A decision-first design system that guides users toward clarity without trapping them — built on Hick's Law, semantic tokens, and Tailwind-ready architecture.
Preview
Problem
My previous design system was a collection of components without conviction.
Multiple border radius values. Inconsistent spacing, only using primitive values. Naming conventions that were a pain to filter when developing.
When I started building a food discovery app designed to reduce decision fatigue, I realised the irony: my own design system was creating decision fatigue for me.
I needed to rebuild from first principles — not just to solve my immediate problem, but to create a framework I could deploy across future products.
BEFORE
AFTER
The Philosophy
"Guide decisions, preserve agency, earn trust through craft."
This single line governs every design choice in the Kaizer system. It means:
Guide decisions — Every interface should help users arrive at the right choice through progressive narrowing
Preserve agency — But never trap them. The user always retains freedom to choose differently
Earn trust through craft — Deliver enough visual refinement that friction points simply don't exist
Core Principles
Token Architecture
Kaizer uses a two-tier token system that separates raw values from their semantic application:
This architecture means a single change to a primitive value cascades correctly through every semantic reference — no hunting through files to update colours manually.
Design-to-Dev Handoff
A design system only works if it actually gets built.

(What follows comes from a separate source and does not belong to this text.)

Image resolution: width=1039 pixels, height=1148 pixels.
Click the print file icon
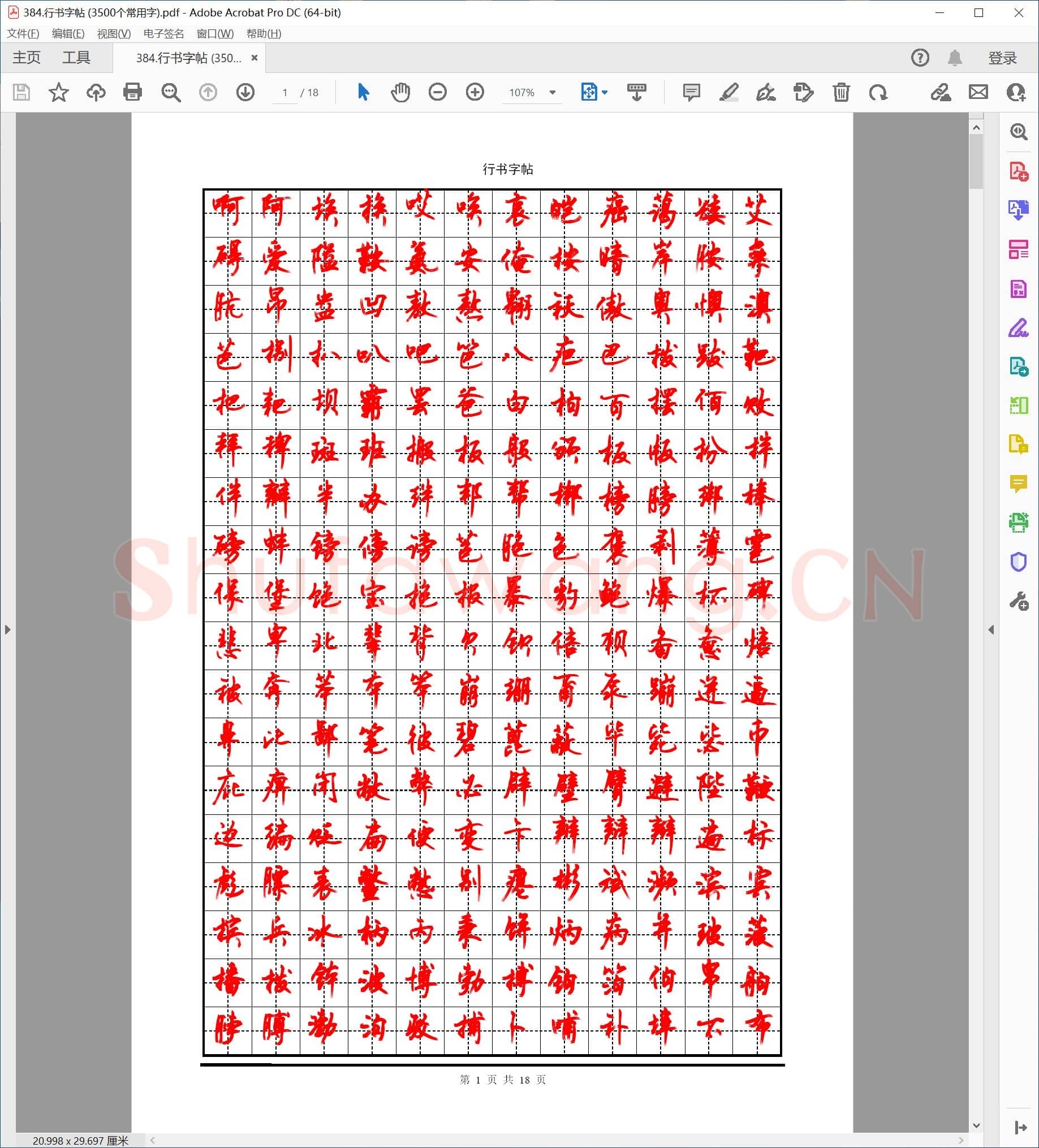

Kaizer is structured around Tailwind CSS naming conventions — the same mental model developers already use. Spacing tokens, colour scales, and component variants all mirror the implementation layer.
Current Status
Kaizer is a modular design system framework designed to be deployed across different products while maintaining philosophical and architectural consistency.
The first production implementation is currently powering a food discovery app in active development, with a live waitlist. Every component, every flow, every principle is being validated against real user needs.
The system is designed to scale — the next project will inherit the same foundations, adapted with its own themed implementation.